(Saved entries)

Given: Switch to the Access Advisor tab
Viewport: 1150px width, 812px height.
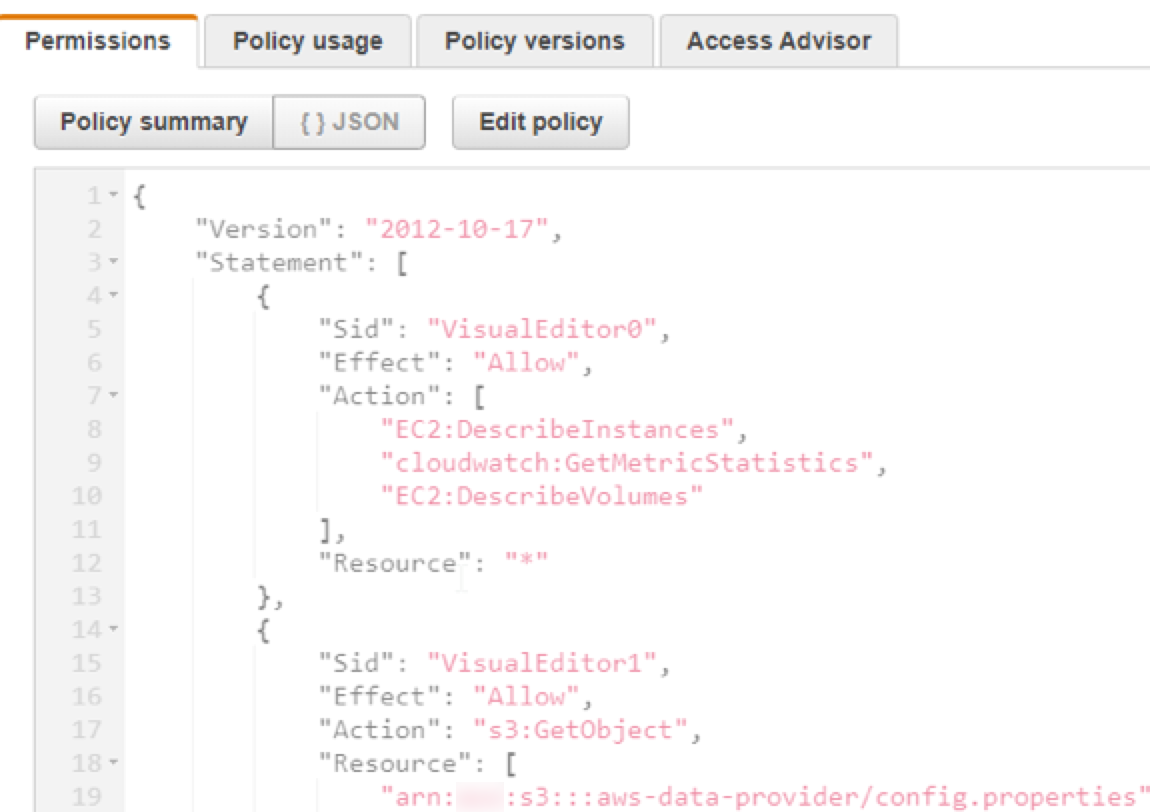Looking at the screenshot, I should (778, 42).
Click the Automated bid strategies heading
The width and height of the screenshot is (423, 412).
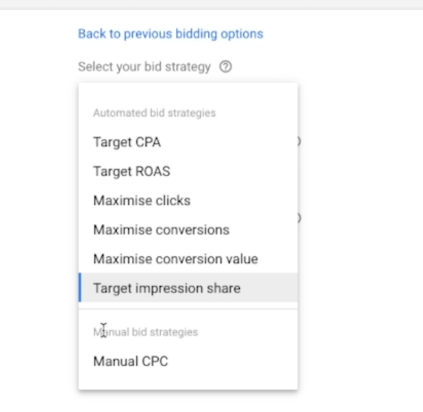154,113
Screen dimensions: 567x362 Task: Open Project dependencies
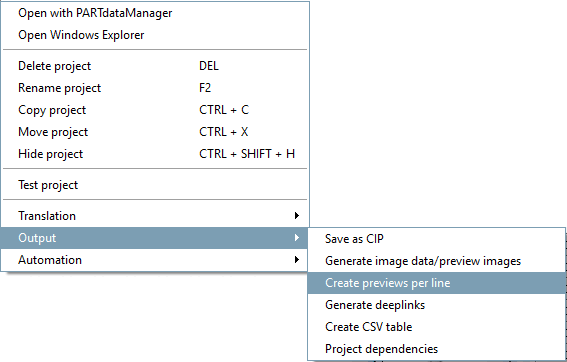[x=436, y=349]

WHAT THE EXERCISE ASKS →
Restate each entry verbatim and skip every image.

SOLVED EXERCISE →
Given: Switch to the Access Advisor tab
Viewport: 1150px width, 812px height.
Looking at the screenshot, I should (778, 42).
Click the Automated bid strategies heading
The width and height of the screenshot is (423, 412).
154,113
Screen dimensions: 567x362 Task: Open Project dependencies
[x=436, y=349]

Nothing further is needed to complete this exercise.